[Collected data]
* * * *

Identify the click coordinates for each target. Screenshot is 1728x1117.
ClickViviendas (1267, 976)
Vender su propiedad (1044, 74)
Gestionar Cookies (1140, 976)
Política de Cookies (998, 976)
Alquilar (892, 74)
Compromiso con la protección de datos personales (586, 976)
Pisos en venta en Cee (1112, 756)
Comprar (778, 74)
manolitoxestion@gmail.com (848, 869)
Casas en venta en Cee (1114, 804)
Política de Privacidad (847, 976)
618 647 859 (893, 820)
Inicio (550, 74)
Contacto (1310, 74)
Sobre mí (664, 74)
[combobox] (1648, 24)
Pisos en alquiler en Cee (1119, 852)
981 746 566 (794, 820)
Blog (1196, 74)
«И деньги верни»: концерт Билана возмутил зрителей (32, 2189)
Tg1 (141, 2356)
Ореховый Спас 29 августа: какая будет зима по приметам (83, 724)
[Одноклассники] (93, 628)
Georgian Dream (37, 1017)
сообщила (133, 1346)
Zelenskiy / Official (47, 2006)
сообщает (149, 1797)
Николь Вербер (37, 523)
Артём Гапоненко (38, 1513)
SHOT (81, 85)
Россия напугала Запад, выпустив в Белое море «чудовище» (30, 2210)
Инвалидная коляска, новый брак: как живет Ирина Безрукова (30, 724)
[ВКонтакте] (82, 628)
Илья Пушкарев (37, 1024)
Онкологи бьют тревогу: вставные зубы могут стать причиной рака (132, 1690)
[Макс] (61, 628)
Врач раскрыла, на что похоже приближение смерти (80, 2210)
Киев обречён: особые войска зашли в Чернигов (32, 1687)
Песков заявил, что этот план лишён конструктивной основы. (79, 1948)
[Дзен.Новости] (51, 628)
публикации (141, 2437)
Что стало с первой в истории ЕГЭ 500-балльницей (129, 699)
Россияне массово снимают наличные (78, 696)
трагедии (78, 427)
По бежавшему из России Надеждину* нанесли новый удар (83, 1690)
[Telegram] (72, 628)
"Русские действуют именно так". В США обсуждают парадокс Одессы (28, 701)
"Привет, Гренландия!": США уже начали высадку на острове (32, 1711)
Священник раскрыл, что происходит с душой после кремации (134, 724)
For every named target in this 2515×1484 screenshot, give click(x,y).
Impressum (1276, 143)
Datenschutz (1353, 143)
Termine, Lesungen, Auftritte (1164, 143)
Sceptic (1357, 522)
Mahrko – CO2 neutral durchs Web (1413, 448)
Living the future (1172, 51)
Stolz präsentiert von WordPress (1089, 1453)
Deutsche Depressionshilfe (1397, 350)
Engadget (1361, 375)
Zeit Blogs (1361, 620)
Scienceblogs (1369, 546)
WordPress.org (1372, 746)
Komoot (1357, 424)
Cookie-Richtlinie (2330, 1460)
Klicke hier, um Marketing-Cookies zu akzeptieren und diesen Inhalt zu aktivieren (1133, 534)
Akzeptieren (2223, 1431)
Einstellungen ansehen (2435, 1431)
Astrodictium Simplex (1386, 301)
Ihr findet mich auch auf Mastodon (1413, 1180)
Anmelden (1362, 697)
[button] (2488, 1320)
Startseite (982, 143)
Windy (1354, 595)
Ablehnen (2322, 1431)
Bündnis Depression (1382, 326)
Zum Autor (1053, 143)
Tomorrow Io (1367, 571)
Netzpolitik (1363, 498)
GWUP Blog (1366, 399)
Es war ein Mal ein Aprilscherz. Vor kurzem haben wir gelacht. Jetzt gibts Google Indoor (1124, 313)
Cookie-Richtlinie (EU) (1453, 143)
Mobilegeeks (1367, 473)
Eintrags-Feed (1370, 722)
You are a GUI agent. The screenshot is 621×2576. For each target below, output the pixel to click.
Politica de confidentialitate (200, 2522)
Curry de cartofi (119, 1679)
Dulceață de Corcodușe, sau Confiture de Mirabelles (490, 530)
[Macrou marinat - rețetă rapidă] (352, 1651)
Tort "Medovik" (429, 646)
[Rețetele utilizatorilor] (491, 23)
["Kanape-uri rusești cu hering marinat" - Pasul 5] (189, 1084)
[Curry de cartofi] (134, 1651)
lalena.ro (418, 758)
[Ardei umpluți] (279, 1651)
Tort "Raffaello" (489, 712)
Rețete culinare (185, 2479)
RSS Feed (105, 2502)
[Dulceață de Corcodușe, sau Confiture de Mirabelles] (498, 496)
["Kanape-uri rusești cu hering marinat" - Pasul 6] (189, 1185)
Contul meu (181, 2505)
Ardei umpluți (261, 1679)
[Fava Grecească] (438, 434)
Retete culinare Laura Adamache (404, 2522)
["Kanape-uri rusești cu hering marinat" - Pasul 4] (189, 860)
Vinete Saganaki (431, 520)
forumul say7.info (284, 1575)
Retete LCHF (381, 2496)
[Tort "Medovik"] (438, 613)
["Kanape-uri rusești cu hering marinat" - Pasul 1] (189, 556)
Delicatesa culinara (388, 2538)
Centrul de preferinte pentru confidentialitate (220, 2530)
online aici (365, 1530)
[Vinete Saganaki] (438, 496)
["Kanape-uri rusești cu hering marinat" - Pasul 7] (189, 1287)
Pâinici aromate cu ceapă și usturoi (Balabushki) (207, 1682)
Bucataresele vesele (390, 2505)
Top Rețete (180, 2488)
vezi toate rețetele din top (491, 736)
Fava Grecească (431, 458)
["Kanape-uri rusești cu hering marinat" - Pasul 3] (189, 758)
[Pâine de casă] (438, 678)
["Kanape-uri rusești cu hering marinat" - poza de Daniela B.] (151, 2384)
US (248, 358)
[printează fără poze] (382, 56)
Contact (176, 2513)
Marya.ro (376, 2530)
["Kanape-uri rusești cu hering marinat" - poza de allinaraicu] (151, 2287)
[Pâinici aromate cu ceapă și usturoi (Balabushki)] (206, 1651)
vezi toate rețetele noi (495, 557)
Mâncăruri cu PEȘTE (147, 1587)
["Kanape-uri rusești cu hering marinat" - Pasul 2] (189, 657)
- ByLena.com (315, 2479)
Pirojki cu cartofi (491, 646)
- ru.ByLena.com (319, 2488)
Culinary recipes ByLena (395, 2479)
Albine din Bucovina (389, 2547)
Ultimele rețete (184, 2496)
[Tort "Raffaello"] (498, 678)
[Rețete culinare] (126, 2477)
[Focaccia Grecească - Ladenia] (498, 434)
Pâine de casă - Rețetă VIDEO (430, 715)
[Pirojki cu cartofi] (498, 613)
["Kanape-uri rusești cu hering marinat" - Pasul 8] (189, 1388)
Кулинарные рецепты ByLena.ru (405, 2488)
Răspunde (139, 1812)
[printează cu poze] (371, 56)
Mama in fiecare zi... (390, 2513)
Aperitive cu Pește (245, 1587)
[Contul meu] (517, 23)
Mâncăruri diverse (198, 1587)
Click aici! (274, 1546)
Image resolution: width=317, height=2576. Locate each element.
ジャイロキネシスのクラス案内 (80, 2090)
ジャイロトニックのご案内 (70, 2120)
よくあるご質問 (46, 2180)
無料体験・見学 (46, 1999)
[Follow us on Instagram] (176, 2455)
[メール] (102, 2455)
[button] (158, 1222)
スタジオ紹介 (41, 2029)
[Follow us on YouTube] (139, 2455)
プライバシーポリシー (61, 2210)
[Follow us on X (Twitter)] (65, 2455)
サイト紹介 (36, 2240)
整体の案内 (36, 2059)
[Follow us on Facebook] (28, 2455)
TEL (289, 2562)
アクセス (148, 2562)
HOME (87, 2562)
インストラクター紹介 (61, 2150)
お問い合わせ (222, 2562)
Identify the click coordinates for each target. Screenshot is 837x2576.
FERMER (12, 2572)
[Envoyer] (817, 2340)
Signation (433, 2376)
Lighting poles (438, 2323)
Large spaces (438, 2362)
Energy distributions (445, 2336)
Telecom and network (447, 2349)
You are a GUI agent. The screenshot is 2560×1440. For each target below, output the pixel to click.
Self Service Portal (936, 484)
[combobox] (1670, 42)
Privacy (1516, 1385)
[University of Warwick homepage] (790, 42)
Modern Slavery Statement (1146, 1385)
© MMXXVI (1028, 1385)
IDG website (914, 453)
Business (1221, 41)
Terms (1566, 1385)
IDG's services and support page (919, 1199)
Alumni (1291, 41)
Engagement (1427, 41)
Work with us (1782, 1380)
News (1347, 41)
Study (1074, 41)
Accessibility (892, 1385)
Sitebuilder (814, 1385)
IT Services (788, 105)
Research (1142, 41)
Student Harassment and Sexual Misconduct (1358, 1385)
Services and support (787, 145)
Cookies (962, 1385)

* * * *

* **Work request**: From the line containing "Self Service Portal (936, 484)" through the last line of the records above, reproduce every line exactly.

* **Solution for this exercise**:
Self Service Portal (936, 484)
[combobox] (1670, 42)
Privacy (1516, 1385)
[University of Warwick homepage] (790, 42)
Modern Slavery Statement (1146, 1385)
© MMXXVI (1028, 1385)
IDG website (914, 453)
Business (1221, 41)
Terms (1566, 1385)
IDG's services and support page (919, 1199)
Alumni (1291, 41)
Engagement (1427, 41)
Work with us (1782, 1380)
News (1347, 41)
Study (1074, 41)
Accessibility (892, 1385)
Sitebuilder (814, 1385)
IT Services (788, 105)
Research (1142, 41)
Student Harassment and Sexual Misconduct (1358, 1385)
Services and support (787, 145)
Cookies (962, 1385)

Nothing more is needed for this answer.